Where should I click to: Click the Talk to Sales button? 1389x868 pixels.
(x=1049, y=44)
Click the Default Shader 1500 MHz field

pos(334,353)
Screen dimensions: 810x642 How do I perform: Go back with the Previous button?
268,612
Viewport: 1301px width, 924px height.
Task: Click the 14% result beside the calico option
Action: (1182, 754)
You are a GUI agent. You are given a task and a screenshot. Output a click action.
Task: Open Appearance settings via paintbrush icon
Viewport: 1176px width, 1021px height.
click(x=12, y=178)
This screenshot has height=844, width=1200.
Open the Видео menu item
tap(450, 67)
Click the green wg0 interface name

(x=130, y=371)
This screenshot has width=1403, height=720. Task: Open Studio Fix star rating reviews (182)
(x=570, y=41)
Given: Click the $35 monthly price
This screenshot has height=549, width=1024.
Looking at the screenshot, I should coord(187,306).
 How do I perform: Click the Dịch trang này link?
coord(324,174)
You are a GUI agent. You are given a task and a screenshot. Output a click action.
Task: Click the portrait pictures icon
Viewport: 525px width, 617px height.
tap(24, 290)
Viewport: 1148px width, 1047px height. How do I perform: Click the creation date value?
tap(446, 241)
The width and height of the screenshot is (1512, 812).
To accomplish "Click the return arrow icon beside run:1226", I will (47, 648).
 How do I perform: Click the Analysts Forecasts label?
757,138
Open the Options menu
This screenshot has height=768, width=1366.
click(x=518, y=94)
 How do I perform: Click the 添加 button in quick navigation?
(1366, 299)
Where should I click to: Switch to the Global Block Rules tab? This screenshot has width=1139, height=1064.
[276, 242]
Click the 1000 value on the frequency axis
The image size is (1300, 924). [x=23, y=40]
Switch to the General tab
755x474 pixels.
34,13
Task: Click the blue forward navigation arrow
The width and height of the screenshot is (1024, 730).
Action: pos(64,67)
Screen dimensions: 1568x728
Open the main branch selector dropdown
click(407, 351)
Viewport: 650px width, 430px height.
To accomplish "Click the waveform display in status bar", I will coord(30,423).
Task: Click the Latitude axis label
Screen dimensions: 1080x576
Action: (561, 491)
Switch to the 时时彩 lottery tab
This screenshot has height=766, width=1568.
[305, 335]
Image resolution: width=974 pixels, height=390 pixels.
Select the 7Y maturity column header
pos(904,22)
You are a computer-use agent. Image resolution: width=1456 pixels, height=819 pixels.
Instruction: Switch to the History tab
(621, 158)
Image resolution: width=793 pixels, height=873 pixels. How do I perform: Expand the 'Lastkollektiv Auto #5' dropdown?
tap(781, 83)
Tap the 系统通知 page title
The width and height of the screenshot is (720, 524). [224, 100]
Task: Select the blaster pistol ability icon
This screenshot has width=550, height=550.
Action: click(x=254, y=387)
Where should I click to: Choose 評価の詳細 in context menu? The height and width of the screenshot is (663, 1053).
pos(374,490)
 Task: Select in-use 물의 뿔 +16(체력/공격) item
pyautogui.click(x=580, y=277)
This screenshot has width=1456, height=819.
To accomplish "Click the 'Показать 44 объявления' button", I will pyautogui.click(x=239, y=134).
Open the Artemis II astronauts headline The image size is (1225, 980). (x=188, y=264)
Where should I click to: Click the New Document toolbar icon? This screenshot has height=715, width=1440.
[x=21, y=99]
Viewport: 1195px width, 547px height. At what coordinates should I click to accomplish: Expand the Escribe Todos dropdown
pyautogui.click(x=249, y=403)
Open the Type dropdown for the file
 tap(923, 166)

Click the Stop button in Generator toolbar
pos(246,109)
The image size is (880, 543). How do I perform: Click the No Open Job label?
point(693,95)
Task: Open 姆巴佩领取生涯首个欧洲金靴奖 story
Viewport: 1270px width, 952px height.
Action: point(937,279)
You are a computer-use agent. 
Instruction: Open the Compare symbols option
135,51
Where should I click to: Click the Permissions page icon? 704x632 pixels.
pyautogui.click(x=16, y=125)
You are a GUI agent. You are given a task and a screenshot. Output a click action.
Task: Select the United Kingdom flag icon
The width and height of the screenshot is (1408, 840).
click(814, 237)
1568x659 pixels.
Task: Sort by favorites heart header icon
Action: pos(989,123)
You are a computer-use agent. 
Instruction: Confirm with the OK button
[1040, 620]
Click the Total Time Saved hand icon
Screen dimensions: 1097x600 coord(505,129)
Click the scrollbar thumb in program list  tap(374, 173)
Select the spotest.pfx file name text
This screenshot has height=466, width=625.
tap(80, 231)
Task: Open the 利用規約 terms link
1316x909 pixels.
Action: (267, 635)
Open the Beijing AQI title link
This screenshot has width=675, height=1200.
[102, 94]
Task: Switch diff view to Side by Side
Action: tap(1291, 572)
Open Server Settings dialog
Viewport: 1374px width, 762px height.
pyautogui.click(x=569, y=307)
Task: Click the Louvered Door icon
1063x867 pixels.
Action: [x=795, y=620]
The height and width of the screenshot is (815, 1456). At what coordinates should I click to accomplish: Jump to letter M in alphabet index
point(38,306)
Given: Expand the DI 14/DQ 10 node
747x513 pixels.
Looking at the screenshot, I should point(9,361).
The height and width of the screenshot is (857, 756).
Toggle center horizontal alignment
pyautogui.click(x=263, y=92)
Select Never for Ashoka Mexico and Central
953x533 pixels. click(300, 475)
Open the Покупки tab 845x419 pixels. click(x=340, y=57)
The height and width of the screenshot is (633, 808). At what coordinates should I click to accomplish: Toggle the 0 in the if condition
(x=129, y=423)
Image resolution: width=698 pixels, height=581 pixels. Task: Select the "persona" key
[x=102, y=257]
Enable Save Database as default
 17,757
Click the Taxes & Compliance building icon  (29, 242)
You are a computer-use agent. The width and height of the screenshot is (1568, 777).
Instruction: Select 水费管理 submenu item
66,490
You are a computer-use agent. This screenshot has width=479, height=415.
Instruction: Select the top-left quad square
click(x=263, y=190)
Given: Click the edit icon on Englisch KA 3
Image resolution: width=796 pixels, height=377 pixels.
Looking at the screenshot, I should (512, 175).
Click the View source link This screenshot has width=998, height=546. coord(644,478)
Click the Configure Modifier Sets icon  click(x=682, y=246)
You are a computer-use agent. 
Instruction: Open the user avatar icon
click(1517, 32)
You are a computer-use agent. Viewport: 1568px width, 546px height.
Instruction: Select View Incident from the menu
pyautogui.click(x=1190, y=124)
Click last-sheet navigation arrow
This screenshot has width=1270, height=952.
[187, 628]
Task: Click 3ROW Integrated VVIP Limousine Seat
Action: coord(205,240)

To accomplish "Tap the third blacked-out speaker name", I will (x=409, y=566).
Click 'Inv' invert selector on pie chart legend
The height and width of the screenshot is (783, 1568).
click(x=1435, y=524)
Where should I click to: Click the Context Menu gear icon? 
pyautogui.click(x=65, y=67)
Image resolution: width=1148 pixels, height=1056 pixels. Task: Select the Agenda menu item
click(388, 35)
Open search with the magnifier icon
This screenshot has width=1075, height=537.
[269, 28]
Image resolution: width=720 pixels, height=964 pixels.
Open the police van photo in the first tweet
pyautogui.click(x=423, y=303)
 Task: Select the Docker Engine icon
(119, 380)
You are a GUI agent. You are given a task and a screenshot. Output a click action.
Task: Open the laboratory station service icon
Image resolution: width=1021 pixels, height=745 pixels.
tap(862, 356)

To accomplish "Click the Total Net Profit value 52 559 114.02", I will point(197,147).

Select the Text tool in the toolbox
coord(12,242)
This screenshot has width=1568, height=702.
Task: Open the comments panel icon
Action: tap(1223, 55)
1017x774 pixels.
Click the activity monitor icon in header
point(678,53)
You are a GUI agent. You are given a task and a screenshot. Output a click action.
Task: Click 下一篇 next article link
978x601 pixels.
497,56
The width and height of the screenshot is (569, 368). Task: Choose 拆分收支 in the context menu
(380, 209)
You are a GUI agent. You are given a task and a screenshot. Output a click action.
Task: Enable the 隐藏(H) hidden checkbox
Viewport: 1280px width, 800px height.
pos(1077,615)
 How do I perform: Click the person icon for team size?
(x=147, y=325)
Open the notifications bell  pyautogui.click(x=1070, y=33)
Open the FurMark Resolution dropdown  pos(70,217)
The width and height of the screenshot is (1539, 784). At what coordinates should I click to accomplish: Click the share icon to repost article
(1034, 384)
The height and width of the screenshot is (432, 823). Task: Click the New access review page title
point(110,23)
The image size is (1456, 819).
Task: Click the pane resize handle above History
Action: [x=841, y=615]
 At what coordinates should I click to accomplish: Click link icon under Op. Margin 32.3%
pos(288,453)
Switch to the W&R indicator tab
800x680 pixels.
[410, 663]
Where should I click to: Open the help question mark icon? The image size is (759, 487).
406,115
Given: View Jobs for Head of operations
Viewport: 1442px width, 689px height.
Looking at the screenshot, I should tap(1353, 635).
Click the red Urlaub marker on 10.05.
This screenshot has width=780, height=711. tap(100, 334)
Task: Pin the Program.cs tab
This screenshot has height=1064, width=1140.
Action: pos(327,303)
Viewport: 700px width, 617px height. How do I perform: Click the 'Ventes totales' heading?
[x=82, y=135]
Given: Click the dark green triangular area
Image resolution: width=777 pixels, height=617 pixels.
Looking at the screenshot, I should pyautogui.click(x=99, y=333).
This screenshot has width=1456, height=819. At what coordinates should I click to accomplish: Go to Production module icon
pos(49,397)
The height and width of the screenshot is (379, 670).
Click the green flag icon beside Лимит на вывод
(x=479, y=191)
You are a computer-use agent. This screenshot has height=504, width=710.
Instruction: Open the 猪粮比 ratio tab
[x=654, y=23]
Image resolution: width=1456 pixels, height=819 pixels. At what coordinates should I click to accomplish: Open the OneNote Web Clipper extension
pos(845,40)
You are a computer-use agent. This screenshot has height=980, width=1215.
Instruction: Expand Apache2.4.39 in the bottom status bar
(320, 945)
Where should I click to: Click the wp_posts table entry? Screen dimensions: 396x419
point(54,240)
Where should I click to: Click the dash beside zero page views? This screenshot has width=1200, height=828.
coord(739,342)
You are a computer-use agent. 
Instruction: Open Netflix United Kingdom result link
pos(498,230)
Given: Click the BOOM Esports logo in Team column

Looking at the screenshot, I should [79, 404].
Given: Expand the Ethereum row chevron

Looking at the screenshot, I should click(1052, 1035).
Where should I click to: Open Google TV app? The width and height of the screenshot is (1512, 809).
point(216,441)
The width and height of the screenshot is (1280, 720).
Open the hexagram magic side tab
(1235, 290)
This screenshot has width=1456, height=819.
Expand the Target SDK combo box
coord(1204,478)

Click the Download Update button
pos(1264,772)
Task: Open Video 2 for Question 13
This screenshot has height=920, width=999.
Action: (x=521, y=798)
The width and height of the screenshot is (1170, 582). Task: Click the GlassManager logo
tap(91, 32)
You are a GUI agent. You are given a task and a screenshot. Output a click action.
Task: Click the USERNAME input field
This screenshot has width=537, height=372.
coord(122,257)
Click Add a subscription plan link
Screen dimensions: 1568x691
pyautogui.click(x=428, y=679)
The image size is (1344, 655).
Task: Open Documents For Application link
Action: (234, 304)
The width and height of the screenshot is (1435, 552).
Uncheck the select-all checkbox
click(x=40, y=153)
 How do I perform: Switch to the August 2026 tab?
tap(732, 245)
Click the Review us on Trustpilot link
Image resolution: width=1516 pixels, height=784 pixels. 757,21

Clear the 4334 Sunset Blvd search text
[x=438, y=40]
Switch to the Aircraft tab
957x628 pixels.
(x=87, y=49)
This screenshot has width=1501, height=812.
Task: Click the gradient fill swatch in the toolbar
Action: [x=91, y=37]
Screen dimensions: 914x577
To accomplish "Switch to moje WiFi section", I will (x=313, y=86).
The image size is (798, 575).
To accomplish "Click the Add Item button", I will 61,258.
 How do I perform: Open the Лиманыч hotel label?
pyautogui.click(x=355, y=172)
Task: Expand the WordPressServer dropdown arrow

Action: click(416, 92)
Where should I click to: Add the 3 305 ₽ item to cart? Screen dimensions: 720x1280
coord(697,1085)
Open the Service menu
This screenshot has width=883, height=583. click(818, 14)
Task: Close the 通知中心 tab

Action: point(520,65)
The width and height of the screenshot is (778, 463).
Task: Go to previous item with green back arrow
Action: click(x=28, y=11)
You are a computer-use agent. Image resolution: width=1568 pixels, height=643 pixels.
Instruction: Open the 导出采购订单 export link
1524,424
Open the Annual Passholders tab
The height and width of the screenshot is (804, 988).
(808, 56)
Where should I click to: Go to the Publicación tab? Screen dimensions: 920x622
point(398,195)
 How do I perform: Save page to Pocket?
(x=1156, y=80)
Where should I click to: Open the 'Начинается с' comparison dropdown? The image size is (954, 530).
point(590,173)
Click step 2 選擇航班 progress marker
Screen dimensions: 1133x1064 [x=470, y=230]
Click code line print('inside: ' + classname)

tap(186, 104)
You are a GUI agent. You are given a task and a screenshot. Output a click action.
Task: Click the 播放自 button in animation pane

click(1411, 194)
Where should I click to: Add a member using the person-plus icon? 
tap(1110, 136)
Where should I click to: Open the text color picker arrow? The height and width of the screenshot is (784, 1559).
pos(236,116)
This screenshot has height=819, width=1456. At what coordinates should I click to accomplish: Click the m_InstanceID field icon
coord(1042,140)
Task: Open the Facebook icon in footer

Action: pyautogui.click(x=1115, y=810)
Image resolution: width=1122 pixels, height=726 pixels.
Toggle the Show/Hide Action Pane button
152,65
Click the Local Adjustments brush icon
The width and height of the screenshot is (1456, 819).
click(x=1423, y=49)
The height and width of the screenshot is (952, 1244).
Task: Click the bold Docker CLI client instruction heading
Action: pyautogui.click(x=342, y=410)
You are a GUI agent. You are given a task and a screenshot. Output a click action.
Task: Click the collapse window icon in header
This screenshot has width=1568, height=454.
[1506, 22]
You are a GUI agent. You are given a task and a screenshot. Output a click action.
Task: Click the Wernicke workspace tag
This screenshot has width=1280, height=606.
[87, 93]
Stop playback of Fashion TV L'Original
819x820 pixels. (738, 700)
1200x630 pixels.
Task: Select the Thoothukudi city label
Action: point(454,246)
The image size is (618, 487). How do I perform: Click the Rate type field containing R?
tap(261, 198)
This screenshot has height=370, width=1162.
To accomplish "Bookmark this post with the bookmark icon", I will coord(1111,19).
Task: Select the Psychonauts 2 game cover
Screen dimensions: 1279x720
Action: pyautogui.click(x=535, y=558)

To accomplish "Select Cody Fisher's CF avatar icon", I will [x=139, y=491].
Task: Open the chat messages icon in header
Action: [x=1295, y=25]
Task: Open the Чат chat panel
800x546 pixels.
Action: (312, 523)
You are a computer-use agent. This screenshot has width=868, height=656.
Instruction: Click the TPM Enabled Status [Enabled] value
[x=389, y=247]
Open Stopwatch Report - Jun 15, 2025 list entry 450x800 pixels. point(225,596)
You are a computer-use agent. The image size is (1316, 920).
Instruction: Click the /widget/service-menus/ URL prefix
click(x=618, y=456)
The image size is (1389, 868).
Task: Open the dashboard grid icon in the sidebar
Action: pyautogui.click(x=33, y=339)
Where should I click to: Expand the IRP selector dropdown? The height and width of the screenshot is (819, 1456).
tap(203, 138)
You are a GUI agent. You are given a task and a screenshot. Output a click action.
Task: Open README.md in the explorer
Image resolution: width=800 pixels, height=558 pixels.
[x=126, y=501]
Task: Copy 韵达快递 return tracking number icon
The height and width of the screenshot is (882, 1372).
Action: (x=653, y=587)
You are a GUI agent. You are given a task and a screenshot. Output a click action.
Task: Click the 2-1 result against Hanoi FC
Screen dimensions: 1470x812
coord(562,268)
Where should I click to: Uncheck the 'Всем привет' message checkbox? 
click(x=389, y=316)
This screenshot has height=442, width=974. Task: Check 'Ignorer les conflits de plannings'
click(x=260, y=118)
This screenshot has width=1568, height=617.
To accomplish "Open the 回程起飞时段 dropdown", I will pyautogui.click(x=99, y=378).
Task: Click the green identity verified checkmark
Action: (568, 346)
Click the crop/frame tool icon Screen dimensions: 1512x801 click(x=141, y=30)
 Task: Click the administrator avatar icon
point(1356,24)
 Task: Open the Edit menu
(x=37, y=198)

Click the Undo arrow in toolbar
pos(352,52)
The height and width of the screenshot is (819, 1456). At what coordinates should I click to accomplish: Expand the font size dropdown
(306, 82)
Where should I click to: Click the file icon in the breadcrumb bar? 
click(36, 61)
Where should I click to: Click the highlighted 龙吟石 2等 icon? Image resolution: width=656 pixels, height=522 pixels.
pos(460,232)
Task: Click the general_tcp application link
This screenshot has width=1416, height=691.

--------------------------------------------------

TASK BRIEF – Copy out the stretch of the listing from the line containing "Click the Taxes" through the line containing "Action: coord(205,240)", both included, reproducing each line without any change.

IN RESPONSE –
Click the Taxes & Compliance building icon  (29, 242)
You are a computer-use agent. The width and height of the screenshot is (1568, 777).
Instruction: Select 水费管理 submenu item
66,490
You are a computer-use agent. This screenshot has width=479, height=415.
Instruction: Select the top-left quad square
click(x=263, y=190)
Given: Click the edit icon on Englisch KA 3
Image resolution: width=796 pixels, height=377 pixels.
Looking at the screenshot, I should (512, 175).
Click the View source link This screenshot has width=998, height=546. coord(644,478)
Click the Configure Modifier Sets icon  click(x=682, y=246)
You are a computer-use agent. 
Instruction: Open the user avatar icon
click(1517, 32)
You are a computer-use agent. Viewport: 1568px width, 546px height.
Instruction: Select View Incident from the menu
pyautogui.click(x=1190, y=124)
Click last-sheet navigation arrow
This screenshot has width=1270, height=952.
[187, 628]
Task: Click 3ROW Integrated VVIP Limousine Seat
Action: coord(205,240)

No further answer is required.